MacArthur Park, the city’s immigrant crossroads, is heaven on earth for the Spanish-speaking evangelical street preacher. On Sunday afternoons, the people of the new L.A. rest after a hard week’s work, playing soccer and taking strolls around the lake while carrying on conversations in indigenous American languages with lots of K’s, Q’s, C’s and U’s. The preachers pick a spot, flip on their Radio Shack megaphones, and holler away in the name of el Señor Jesucristo.

Last Sunday, preacher William Gonzalez, a native of El Salvador, brought his shofar, a long instrument that appeared to be a ram’s horn. He knelt on one knee, blew into the horn to make a wide, primal wail, and made his case, loudly: “We’re waking up, friends! We serve el Señor! He is alive! He is sitting on the throne! He has the victory! He has the authority!”

Then silence. A worker with the Department of Recreation and Parks approached Gonzalez and kindly asked him to turn off his megaphone, informing him that he was not allowed to use it inside the park unless he had a permit from the city. She’d done the same just a minute ago to another preacher on a patch of grass near the lake’s southeast inlet, an alcove ruled by ducks and huge, brazen city rats.

Gonzalez, a slight, brown man, listened to her and then moved over to the busy sidewalk at the corner of Seventh and Alvarado streets, outside the park boundaries. He picked up where he left off, and the people on the street went about the business of walking.

“And I’ll tell you one thing,” Gonzalez screamed. “If you can’t find work, God will find you work!”

Selling snacks on a corner, drawing pictures on walls, yelling in public. This city loves few things more than slapping regulations on practices that are easily a few millennia older than California’s date of discovery. When Gonzalez took a break from urging pedestrians to repent and accept Jesucristo as their savior, he said his “brothers” and “sisters” used to preach and hand out literature at the Red Line station across the street. Authorities nudged them out of there too.

“El sheriff said we couldn’t preach in the train station, he said we could preach at the park,” Gonzalez said. “Now I think people are calling and asking them to stop us.”

“The lost ones,” murmured Martha Sanchez, an older lady who held her own megaphone close, like a purse. “Poor things.”

Gonzalez said nothing will deter him from evangelizing the people at the park. “This is a global capital, this park. Everyone comes here from around the world.”

Sanchez shook her head sadly. She said that a whole congregation has been founded directly out of people who heard the Word at MacArthur Park. Former hookers, hustlers, addicts. “See that gentleman there who’s urinated himself?” Sanchez asked, pointing to a wino in rags so caked with dirt they were the color of black copper. “That’s how we bring them in.”

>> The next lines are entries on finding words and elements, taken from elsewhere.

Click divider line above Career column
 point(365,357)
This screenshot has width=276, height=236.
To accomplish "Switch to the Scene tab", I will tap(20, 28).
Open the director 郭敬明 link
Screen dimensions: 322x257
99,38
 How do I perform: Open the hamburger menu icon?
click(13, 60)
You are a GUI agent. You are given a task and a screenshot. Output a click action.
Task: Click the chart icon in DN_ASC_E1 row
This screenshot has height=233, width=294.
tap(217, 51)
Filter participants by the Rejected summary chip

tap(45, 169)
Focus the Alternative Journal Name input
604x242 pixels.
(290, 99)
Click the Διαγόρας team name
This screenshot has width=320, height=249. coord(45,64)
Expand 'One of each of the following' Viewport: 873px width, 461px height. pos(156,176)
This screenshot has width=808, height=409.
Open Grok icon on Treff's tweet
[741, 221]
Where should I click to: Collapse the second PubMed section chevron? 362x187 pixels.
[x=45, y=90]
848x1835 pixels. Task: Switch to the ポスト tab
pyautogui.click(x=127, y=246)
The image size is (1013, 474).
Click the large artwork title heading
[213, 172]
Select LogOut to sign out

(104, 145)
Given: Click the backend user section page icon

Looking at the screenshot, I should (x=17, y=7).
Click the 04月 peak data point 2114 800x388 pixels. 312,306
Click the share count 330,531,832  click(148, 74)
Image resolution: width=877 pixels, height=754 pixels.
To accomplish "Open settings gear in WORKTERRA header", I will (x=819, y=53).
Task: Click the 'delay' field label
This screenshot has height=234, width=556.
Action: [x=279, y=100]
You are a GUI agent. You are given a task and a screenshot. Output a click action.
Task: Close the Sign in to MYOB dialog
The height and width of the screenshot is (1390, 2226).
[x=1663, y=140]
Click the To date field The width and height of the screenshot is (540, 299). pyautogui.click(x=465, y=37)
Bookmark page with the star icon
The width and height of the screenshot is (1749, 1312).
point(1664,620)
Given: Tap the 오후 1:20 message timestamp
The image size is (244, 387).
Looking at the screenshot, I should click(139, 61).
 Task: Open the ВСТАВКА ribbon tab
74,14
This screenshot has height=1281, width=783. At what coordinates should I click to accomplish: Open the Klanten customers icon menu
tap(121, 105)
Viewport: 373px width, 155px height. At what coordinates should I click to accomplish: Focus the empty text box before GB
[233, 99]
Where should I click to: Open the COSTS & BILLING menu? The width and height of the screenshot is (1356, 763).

“Help us,” Sanchez pleaded. “Can you help us?”

I told her I’d see what I could do. But she was apparently unconvinced, and told her companions, “Let’s pray for him.” Panicking, I tried my best to decline the offer, but they were already at it. Joined by two other evangelical soldiers, they surrounded me and began tearing at the sky with their cries and mumbles, chanting over one another, closing their eyes in their fervor, and completely freaking me out.

“Bless him, Father . . . In the name of Jesus! In the name of God! . . . Father, please, help him . . . The glory, Father, the glory . . . Now, Father, now! Keep him, Father!”

I hadn’t realized they were actually hanging on to me. Quickly, I calculated the social and professional cost of whipping my arms free and running away, or maybe snatching the shofar from Gonzalez’s arms and striking him over the head with it, creating an effective diversion. It wasn’t going to work. Their grip was too strong.

“In the name of the Son, el Señor Jesucristo, AMEN!!!” Gonzalez finished.

I exhaled and thanked them and explained that I could not “participate” in this manner. Sanchez seemed pleased nonetheless. One of the praying preachers, a man in a shirt and tie, sitting in a wheelchair, searched my eyes. As I stuffed my notebook in my pocket and turned to leave, he called to me. “God has a purpose for you,” he said. “Repent.”